How We Might Find What We’re Looking For
I’d like to argue that at least part of what we’re looking for can be found in the experience of asking. I’m grateful we have evolved the modern practice of a human meeting solo with a clinical expert to understand who a person is. I learned a lot from my years of receiving private psychoanalytic therapy in New York City, and I believe in the power of my private work with clients to change their lives. At the same time, I’d like to see us expand beyond this model so that group therapy becomes more widely practiced—not as a modality primarily used to address addiction and acute, often death-related experiences—but as one that can help all of us grow as individuals while simultaneously exploring questions, as Tillich describes, of our ultimate concern.
While much has been written about the need for more connectivity and community to combat the crisis of loneliness, what I see us truly longing for is a modern, updated version of the sangha: community with a shared purpose.

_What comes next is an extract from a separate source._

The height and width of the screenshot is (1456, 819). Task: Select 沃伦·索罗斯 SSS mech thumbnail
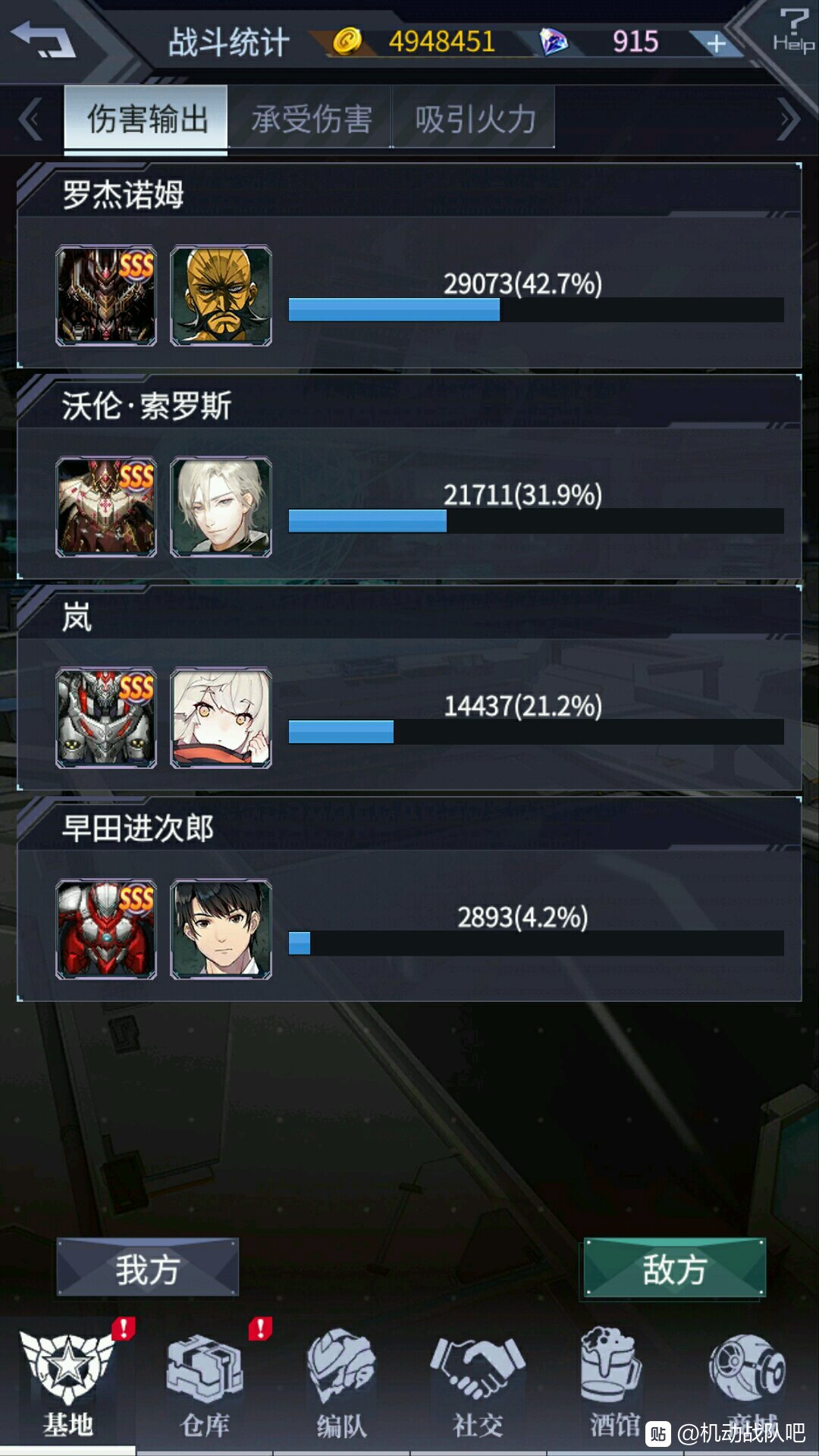click(106, 507)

The time has come for us to reconcile the 20th century’s needed critique of traditional institutions and its preferencing of the individual with a return to contextualizing our personal journeys within a collective one.

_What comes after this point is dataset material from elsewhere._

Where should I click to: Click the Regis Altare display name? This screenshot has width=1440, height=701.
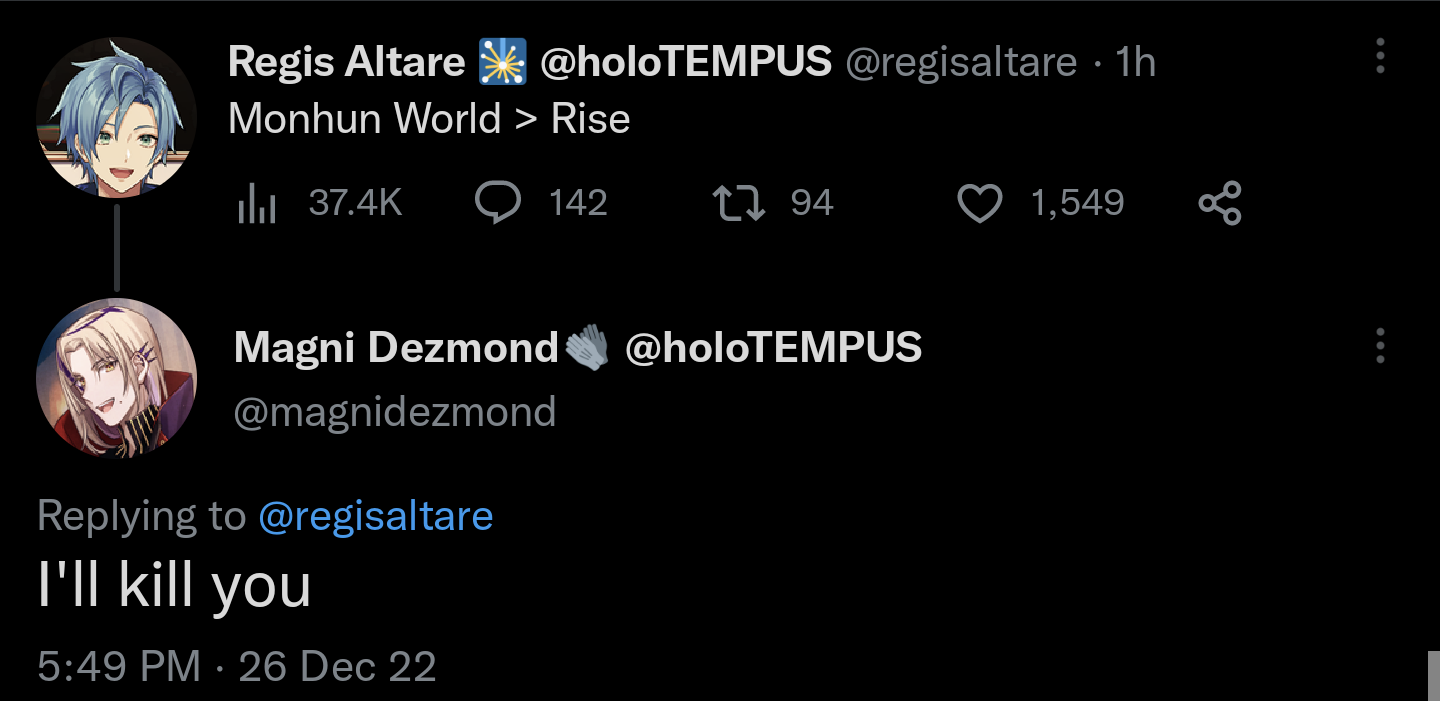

While this post does not explicitly reference the Enneagram, what I am writing about here is the key issues for type 9, the peacemaker: What does it mean to sense myself as both separate and part of something greater? The placement of type 9 at the top of the symbol of the Enneagram itself is emblematic that all humans, at some level, experience and feel the need to resolve this tension. However, the question is primary and foundational for type 9 in particular.
This is a core tenet of my practice and work (one might even say it’s one of the foundational things that “I’m really up to”). But for now, I’ll just note here that the generative power of reconciling two competing ideas or forces is also a core teaching of early Enneagram pioneer George Gurdjieff, and encapsulated in the symbol of the Enneagram itself. Gurdjieff’s theory of “the law of three” has its roots in early Greek philosophy and is fundamental to the practice of Sufism, a form of Islamic mysticism, and where Gurdjieff likely first encountered the idea. The Hegelian concept of “thesis, antithesis, and synthesis” can be considered a narrow extension or application of the theory as well.